───── RECORDS SUPPLIED ─────

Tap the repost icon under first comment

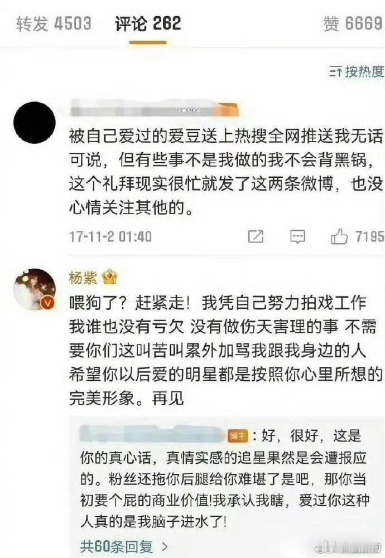[x=256, y=236]
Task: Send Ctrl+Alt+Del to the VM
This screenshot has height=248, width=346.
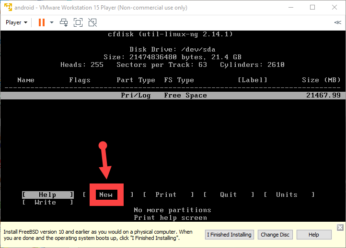Action: pos(64,22)
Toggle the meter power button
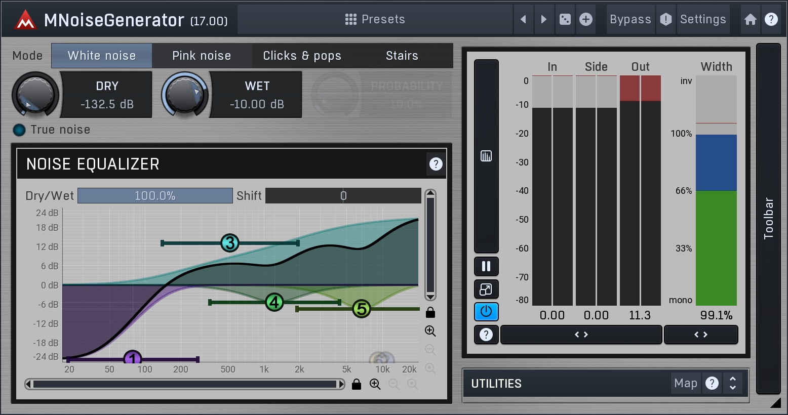 [x=486, y=312]
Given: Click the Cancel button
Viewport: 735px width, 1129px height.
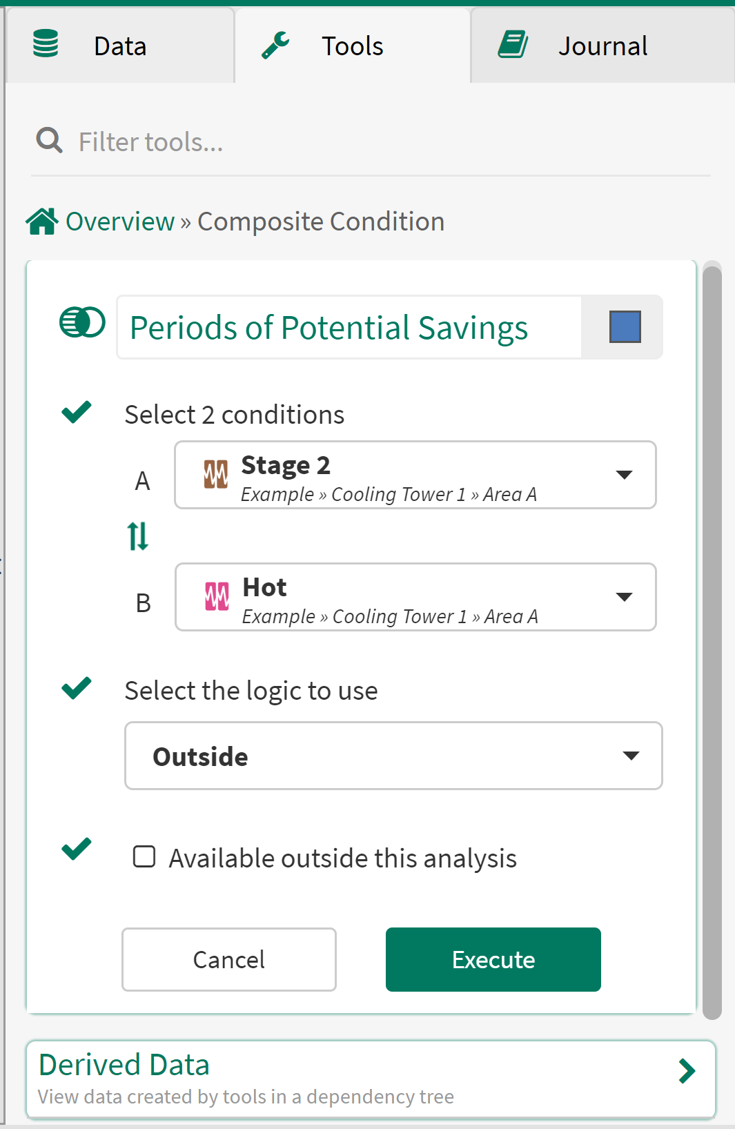Looking at the screenshot, I should (228, 959).
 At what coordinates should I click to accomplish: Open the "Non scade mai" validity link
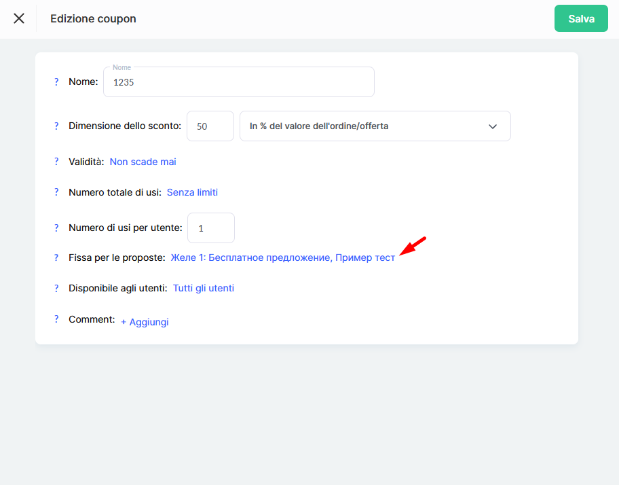143,162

─────

BRIEF -
Word for word, copy the lines from the one with "Given: Click the Cancel button" through the end of the entries above, and do not include any picture.

WRITTEN RESPONSE -
Given: Click the Cancel button
Viewport: 735px width, 1129px height.
Looking at the screenshot, I should (228, 959).
 At what coordinates should I click to accomplish: Open the "Non scade mai" validity link
143,162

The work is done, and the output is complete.